* [WHAT YOU ARE ASKED TO DO] Repeat each of the records below word for word, with nothing added or left out.
┌────────
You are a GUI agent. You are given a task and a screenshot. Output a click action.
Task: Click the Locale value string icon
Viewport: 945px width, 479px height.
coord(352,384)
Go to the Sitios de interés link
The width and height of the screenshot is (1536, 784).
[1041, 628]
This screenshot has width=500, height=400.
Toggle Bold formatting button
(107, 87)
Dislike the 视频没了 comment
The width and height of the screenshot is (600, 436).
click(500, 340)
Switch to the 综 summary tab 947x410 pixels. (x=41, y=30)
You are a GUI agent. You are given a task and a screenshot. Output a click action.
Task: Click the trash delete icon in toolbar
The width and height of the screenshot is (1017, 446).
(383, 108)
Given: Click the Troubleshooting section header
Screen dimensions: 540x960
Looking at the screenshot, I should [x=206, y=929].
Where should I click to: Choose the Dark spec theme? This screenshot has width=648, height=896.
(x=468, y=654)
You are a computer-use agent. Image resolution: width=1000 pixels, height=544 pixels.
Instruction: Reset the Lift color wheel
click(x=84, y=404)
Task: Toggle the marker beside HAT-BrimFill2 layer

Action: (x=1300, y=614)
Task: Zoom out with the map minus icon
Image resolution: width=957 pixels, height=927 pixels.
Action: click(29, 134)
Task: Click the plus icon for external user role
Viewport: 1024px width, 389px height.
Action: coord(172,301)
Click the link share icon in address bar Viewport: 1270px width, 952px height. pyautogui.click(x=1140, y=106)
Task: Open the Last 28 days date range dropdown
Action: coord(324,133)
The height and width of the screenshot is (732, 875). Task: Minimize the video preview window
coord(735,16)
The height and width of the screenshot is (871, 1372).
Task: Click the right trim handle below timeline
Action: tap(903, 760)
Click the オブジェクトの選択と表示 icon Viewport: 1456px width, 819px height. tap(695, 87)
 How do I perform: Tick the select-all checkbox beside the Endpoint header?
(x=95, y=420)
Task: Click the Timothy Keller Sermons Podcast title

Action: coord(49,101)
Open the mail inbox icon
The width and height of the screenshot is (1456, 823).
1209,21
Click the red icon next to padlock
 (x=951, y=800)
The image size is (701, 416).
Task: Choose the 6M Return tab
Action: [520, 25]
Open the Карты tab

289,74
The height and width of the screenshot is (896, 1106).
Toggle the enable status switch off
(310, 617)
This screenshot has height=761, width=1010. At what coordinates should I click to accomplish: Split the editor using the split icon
└────────
* [SOLUTION TO THE PROBLEM]
You are a GUI agent. You are given a task and a screenshot. Output a click action.
Task: Click the Locale value string icon
Viewport: 945px width, 479px height.
coord(352,384)
Go to the Sitios de interés link
The width and height of the screenshot is (1536, 784).
[1041, 628]
This screenshot has width=500, height=400.
Toggle Bold formatting button
(107, 87)
Dislike the 视频没了 comment
The width and height of the screenshot is (600, 436).
click(500, 340)
Switch to the 综 summary tab 947x410 pixels. (x=41, y=30)
You are a GUI agent. You are given a task and a screenshot. Output a click action.
Task: Click the trash delete icon in toolbar
The width and height of the screenshot is (1017, 446).
(383, 108)
Given: Click the Troubleshooting section header
Screen dimensions: 540x960
Looking at the screenshot, I should [x=206, y=929].
Where should I click to: Choose the Dark spec theme? This screenshot has width=648, height=896.
(x=468, y=654)
You are a computer-use agent. Image resolution: width=1000 pixels, height=544 pixels.
Instruction: Reset the Lift color wheel
click(x=84, y=404)
Task: Toggle the marker beside HAT-BrimFill2 layer

Action: (x=1300, y=614)
Task: Zoom out with the map minus icon
Image resolution: width=957 pixels, height=927 pixels.
Action: click(29, 134)
Task: Click the plus icon for external user role
Viewport: 1024px width, 389px height.
Action: coord(172,301)
Click the link share icon in address bar Viewport: 1270px width, 952px height. pyautogui.click(x=1140, y=106)
Task: Open the Last 28 days date range dropdown
Action: coord(324,133)
The height and width of the screenshot is (732, 875). Task: Minimize the video preview window
coord(735,16)
The height and width of the screenshot is (871, 1372).
Task: Click the right trim handle below timeline
Action: tap(903, 760)
Click the オブジェクトの選択と表示 icon Viewport: 1456px width, 819px height. tap(695, 87)
 How do I perform: Tick the select-all checkbox beside the Endpoint header?
(x=95, y=420)
Task: Click the Timothy Keller Sermons Podcast title

Action: coord(49,101)
Open the mail inbox icon
The width and height of the screenshot is (1456, 823).
1209,21
Click the red icon next to padlock
 (x=951, y=800)
The image size is (701, 416).
Task: Choose the 6M Return tab
Action: [520, 25]
Open the Карты tab

289,74
The height and width of the screenshot is (896, 1106).
Toggle the enable status switch off
(310, 617)
This screenshot has height=761, width=1010. At what coordinates should I click to accomplish: Split the editor using the split icon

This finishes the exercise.